Metadata-Version: 2.1
Name: keboola.json-to-csv
Version: 0.0.2
Summary: General utility library for Python applications running in Keboola Connection environment
Home-page: https://github.com/keboola/python-utils
Author: Keboola KDS Team
Author-email: support@keboola.com
Classifier: Programming Language :: Python :: 3
Classifier: License :: OSI Approved :: MIT License
Classifier: Operating System :: OS Independent
Classifier: Intended Audience :: Developers
Classifier: Intended Audience :: Information Technology
Classifier: Intended Audience :: Education
Classifier: Topic :: Software Development :: Libraries
Classifier: Topic :: Software Development :: Libraries :: Python Modules
Requires-Python: >=3.7
Description-Content-Type: text/markdown
License-File: LICENSE

# Python JSON to CSV Library

## Introduction

JSON-to-CSV is a library that parses any JSON file into one or multiple CSV files.

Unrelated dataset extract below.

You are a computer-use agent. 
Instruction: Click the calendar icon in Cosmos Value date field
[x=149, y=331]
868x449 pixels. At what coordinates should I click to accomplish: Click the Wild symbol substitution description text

The JSON-to-CSV library is developed the Keboola Data Services team and is officially supported by Keboola.

## How it works

The parser is first configured using arguments that define the data and how to parse it. The JSON file is 
loaded into a dictionary and sent to the parser which recursively parses the elements in the JSON file. Each
key in the dictionary is processed to figure out the strategy that will be used to parse it. Once all data is parsed it 
is can be returned as tables in the form of a list containing flat dictionaries.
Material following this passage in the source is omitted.